__EXERCISE GOAL__
Would you reproduce exactly, and only, the lines starting at the one with "The image size is (925, 616)." and ending at the last line of the data, with both included? Leave the pictures out.

__LISTED ENTRIES__
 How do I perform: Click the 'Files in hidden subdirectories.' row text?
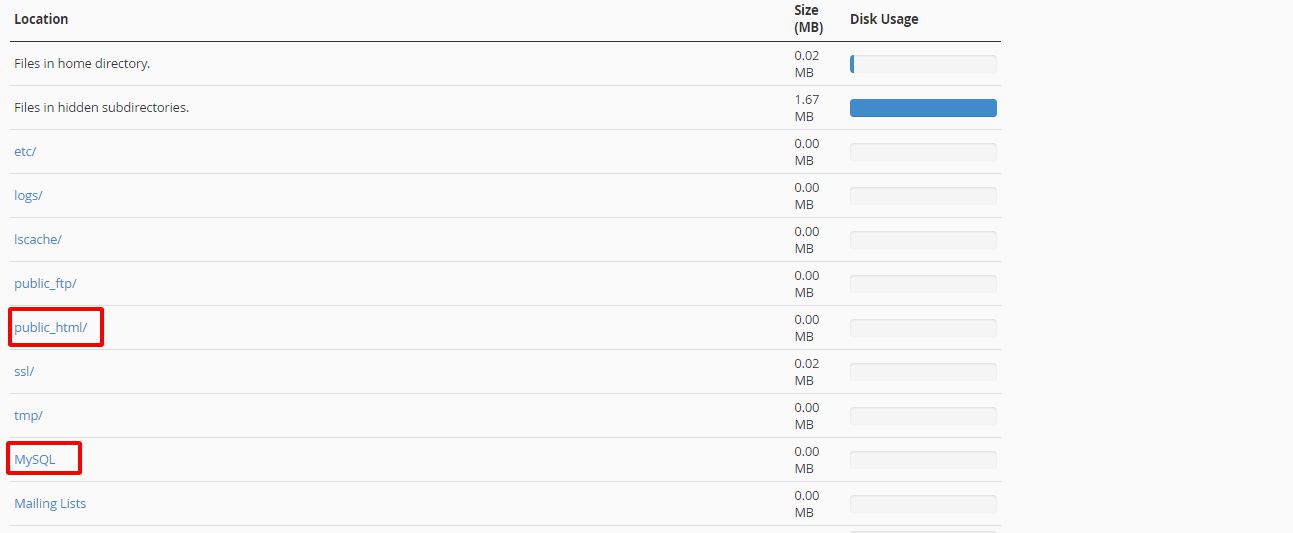pyautogui.click(x=101, y=108)
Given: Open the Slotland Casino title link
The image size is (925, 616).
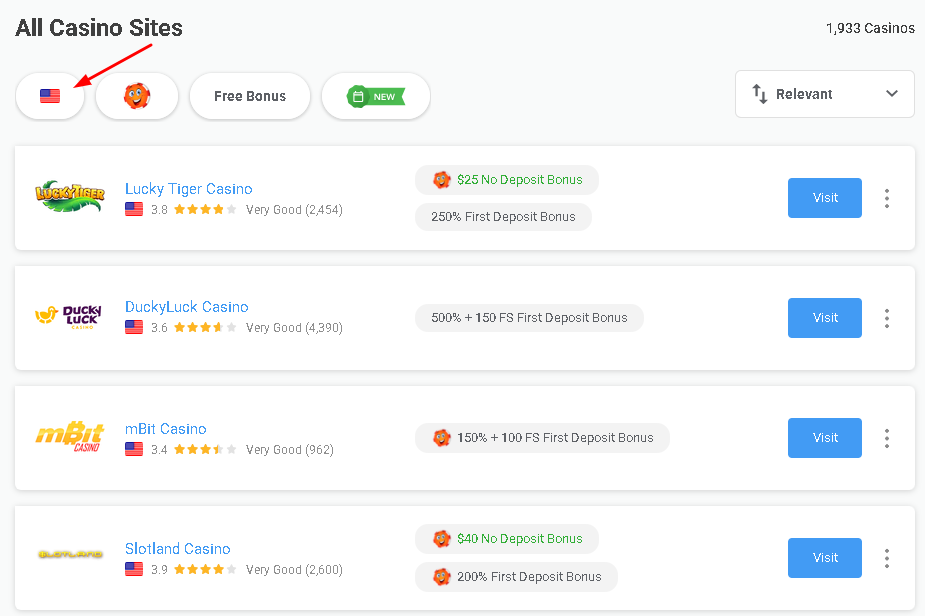Looking at the screenshot, I should [178, 548].
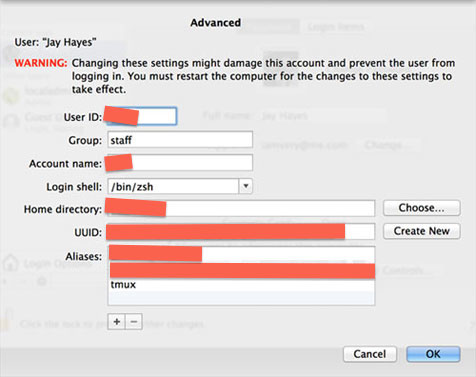The image size is (476, 377).
Task: Click empty row below tmux alias
Action: pos(242,298)
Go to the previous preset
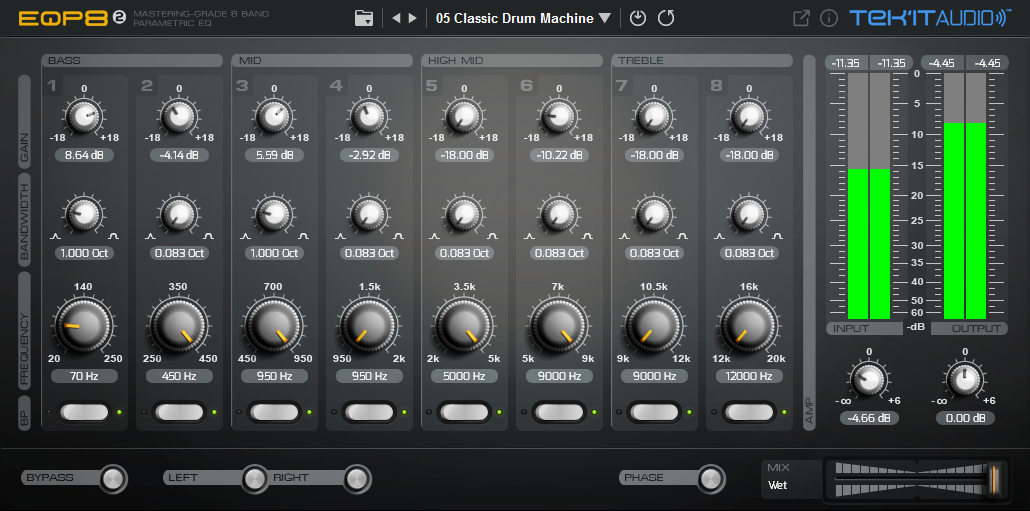Screen dimensions: 1030x511 396,18
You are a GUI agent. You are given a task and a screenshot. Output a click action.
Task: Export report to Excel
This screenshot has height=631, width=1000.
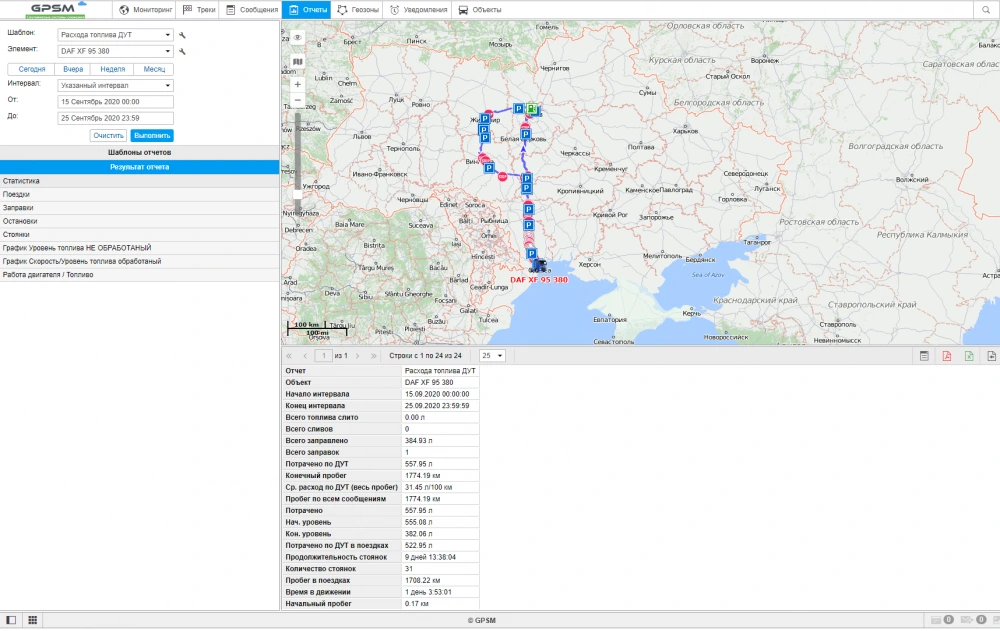[x=969, y=355]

__RESPONSE FOR THIS EXERCISE__
The image size is (925, 616).
Looking at the screenshot, I should [178, 548].
The image size is (476, 377).
Task: Click empty row below tmux alias
Action: pos(242,298)
Go to the previous preset
Screen dimensions: 1030x511 396,18
You are a GUI agent. You are given a task and a screenshot. Output a click action.
Task: Export report to Excel
This screenshot has height=631, width=1000.
[x=969, y=355]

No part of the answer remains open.